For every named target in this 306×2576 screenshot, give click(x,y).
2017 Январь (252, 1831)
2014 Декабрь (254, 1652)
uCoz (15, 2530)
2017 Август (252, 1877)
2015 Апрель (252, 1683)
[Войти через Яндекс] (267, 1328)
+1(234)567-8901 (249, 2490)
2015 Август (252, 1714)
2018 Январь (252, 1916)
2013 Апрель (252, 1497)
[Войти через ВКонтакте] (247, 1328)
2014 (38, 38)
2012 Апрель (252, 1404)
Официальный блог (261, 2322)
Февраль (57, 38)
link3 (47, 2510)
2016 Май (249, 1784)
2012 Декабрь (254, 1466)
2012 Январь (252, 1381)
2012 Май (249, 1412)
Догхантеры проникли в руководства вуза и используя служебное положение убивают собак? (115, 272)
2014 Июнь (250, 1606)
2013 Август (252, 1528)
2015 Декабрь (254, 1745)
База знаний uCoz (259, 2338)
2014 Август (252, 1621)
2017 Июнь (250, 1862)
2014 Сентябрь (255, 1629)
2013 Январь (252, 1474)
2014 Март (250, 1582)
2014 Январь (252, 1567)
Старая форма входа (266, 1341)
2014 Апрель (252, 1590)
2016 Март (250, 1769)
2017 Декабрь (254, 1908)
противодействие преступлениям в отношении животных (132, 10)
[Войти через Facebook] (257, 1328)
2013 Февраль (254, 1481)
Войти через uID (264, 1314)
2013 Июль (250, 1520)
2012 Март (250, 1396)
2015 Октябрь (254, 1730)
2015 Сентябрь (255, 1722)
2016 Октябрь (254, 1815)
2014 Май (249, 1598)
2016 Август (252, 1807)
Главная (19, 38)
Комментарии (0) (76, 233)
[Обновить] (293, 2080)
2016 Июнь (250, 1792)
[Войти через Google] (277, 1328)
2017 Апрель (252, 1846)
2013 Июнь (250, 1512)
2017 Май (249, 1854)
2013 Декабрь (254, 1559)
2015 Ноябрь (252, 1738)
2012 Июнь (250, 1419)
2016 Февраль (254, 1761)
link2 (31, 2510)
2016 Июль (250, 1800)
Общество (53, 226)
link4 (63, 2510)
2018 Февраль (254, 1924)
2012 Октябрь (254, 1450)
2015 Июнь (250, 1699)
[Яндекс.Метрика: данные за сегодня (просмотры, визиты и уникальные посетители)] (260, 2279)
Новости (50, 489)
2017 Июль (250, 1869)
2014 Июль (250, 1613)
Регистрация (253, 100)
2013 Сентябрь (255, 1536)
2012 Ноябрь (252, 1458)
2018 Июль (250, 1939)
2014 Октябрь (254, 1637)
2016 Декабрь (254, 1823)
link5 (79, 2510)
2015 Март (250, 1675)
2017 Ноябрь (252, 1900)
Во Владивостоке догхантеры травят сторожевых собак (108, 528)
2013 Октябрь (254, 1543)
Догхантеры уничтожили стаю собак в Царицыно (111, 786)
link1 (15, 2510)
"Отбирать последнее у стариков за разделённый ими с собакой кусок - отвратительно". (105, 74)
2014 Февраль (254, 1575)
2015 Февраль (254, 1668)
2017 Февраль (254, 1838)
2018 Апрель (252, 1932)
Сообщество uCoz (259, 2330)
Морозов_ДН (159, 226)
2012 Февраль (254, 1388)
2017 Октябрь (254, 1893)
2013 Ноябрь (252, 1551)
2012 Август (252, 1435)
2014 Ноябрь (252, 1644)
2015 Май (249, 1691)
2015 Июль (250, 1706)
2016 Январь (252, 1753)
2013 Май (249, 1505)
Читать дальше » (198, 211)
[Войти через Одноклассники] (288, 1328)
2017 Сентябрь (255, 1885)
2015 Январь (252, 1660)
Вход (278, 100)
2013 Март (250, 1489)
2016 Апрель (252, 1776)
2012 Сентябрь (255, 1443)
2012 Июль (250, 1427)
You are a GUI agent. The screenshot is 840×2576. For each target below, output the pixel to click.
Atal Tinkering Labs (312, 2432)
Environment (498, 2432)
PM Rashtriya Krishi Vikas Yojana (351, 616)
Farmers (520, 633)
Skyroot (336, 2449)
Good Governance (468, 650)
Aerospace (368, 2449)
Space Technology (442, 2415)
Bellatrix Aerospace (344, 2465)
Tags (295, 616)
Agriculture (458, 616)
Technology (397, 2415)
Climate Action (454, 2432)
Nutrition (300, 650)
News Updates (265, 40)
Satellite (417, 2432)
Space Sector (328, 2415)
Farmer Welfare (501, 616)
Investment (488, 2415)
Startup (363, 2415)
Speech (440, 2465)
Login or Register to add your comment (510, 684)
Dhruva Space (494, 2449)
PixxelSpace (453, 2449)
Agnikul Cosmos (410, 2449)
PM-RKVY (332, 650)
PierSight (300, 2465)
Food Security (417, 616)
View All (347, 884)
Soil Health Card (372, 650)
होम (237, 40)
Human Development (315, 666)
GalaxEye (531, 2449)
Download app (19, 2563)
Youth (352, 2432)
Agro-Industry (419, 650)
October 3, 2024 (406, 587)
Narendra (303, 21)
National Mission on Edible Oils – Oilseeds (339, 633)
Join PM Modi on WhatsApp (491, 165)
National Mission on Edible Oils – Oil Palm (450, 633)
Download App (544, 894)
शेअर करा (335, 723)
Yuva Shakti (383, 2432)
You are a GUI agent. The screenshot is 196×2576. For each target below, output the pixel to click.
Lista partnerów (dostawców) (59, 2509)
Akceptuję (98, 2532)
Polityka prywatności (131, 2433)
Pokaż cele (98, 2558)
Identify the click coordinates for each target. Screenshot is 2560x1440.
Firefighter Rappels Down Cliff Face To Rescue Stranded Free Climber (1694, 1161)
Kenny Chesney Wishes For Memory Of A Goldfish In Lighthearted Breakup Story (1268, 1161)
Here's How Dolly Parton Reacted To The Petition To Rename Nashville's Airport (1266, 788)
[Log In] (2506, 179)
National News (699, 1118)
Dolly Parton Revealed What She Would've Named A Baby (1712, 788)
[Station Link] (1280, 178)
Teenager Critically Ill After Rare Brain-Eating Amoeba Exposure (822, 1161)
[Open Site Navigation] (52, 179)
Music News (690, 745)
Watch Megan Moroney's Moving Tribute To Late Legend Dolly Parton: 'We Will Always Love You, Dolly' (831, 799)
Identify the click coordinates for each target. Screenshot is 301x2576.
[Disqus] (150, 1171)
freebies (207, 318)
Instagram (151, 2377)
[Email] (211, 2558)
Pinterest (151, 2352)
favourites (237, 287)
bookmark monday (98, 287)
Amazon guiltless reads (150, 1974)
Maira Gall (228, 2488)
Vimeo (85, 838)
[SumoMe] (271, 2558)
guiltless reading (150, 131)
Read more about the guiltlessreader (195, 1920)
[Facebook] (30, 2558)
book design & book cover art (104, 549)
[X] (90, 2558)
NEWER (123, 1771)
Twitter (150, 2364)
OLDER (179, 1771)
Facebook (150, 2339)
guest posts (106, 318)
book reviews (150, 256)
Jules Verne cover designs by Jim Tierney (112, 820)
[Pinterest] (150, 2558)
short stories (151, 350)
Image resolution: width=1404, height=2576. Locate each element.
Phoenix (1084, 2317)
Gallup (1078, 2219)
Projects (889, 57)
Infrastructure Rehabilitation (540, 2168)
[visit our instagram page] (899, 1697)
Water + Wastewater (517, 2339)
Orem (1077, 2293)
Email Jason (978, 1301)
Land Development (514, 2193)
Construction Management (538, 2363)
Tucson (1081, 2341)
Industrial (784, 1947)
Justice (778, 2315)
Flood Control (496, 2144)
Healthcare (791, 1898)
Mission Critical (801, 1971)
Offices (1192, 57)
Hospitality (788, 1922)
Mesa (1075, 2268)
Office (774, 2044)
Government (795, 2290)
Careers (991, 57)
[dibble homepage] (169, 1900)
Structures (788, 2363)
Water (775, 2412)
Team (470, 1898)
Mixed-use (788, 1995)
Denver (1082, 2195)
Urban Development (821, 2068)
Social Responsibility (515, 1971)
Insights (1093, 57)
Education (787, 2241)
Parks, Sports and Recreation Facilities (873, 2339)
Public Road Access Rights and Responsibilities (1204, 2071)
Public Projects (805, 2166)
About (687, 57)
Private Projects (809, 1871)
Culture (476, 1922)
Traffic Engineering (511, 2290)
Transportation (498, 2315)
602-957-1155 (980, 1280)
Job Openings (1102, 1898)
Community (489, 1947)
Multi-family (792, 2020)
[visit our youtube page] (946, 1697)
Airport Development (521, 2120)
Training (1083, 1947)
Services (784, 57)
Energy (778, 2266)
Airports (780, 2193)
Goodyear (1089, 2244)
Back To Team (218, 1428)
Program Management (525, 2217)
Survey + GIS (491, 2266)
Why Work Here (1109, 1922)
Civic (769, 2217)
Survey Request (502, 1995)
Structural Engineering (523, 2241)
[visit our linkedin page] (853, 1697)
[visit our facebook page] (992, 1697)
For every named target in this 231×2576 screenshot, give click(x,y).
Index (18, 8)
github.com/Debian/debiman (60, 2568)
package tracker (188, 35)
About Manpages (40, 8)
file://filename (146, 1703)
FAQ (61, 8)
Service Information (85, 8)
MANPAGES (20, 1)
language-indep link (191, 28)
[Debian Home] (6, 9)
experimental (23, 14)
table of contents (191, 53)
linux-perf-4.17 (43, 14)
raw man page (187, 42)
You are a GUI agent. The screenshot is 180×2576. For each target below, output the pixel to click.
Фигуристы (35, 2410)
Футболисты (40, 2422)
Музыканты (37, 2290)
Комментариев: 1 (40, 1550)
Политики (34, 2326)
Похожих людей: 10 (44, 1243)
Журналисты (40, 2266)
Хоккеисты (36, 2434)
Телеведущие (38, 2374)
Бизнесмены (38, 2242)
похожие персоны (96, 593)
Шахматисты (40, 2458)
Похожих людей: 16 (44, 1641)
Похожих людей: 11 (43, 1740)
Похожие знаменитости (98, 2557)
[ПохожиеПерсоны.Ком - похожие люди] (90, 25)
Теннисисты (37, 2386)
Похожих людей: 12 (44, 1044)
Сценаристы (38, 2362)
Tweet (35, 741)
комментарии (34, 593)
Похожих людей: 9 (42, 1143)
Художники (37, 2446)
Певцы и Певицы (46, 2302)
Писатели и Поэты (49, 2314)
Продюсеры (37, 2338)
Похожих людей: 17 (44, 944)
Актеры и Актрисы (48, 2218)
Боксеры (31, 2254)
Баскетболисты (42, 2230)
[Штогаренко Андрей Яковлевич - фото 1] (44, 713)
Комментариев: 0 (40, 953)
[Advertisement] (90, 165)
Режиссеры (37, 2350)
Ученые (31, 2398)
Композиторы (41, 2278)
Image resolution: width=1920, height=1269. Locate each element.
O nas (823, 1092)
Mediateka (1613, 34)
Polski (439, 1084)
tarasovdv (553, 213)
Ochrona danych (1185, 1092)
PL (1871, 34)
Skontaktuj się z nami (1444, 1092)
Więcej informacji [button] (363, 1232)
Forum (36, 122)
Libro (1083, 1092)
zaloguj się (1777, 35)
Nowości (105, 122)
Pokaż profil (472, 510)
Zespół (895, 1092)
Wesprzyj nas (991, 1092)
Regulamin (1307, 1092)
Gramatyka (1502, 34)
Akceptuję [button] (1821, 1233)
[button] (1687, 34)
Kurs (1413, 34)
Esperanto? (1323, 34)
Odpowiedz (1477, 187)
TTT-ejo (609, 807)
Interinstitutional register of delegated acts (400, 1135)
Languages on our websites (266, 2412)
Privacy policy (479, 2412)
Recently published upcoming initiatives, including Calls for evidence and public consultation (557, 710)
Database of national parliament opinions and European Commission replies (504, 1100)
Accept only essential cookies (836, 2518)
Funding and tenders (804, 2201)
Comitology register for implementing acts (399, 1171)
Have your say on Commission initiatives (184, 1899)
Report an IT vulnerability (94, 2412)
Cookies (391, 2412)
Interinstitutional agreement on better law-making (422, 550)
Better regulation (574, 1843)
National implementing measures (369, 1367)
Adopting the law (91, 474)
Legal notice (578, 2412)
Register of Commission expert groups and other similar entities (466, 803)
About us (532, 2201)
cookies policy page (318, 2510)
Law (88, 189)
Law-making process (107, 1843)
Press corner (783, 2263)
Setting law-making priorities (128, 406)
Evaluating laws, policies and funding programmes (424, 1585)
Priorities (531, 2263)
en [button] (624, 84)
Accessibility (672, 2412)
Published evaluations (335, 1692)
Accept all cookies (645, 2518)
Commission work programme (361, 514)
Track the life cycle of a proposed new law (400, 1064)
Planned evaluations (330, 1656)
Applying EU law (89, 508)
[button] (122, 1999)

- [WHAT TO DO]:
In the listing above, find the line holding "2012 Апрель (252, 1404)" and the line holding "2017 Май (249, 1854)", then output those two lines and every line between them exactly.

- [OUTPUT OF THE TASK]:
2012 Апрель (252, 1404)
Официальный блог (261, 2322)
Февраль (57, 38)
link3 (47, 2510)
2016 Май (249, 1784)
2012 Декабрь (254, 1466)
2012 Январь (252, 1381)
2012 Май (249, 1412)
Догхантеры проникли в руководства вуза и используя служебное положение убивают собак? (115, 272)
2014 Июнь (250, 1606)
2013 Август (252, 1528)
2015 Декабрь (254, 1745)
База знаний uCoz (259, 2338)
2014 Август (252, 1621)
2017 Июнь (250, 1862)
2014 Сентябрь (255, 1629)
2013 Январь (252, 1474)
2014 Март (250, 1582)
2014 Январь (252, 1567)
Старая форма входа (266, 1341)
2014 Апрель (252, 1590)
2016 Март (250, 1769)
2017 Декабрь (254, 1908)
противодействие преступлениям в отношении животных (132, 10)
[Войти через Facebook] (257, 1328)
2013 Февраль (254, 1481)
Войти через uID (264, 1314)
2013 Июль (250, 1520)
2012 Март (250, 1396)
2015 Октябрь (254, 1730)
2015 Сентябрь (255, 1722)
2016 Октябрь (254, 1815)
2014 Май (249, 1598)
2016 Август (252, 1807)
Главная (19, 38)
Комментарии (0) (76, 233)
[Обновить] (293, 2080)
2016 Июнь (250, 1792)
[Войти через Google] (277, 1328)
2017 Апрель (252, 1846)
2013 Июнь (250, 1512)
2017 Май (249, 1854)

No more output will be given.